• **WHAT YOU HAVE TO DO**
Show each line of the records in which the word "agent" occurs.

• **RECORD SET**

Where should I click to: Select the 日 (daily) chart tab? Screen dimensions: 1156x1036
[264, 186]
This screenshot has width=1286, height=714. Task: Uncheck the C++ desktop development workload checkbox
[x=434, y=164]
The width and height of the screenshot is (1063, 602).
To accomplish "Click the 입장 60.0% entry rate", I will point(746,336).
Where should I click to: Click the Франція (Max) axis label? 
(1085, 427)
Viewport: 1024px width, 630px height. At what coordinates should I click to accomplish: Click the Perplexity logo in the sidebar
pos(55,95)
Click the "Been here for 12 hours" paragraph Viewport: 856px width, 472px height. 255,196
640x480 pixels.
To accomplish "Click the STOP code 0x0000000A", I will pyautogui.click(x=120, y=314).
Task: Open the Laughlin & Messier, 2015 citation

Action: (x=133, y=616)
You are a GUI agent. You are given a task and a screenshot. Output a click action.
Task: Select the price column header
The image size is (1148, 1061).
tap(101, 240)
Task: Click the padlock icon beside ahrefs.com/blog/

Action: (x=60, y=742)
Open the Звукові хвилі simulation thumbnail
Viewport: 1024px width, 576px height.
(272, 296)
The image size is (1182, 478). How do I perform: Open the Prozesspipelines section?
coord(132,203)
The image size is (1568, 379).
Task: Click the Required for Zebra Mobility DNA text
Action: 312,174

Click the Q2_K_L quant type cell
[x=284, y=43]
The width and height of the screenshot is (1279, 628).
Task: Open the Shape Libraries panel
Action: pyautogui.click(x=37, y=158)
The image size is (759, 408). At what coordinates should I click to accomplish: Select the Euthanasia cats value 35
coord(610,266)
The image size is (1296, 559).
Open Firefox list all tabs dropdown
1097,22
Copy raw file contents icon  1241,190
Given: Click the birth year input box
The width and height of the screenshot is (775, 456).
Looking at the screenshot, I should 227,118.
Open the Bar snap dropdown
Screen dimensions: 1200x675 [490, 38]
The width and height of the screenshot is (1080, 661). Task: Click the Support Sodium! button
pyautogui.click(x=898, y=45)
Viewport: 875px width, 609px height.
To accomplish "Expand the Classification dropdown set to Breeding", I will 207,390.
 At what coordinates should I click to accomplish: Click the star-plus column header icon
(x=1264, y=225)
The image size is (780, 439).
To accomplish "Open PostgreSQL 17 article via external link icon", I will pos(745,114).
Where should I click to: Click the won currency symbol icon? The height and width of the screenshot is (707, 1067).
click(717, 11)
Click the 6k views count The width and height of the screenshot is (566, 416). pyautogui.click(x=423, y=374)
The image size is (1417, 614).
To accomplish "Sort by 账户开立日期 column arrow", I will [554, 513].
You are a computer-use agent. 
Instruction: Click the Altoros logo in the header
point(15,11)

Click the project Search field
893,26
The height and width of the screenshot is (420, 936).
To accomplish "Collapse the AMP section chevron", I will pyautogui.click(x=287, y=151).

• **PROBLEM SOLUTION**
You are a GUI agent. You are given a task and a screenshot. Output a click action.
You are a computer-use agent. 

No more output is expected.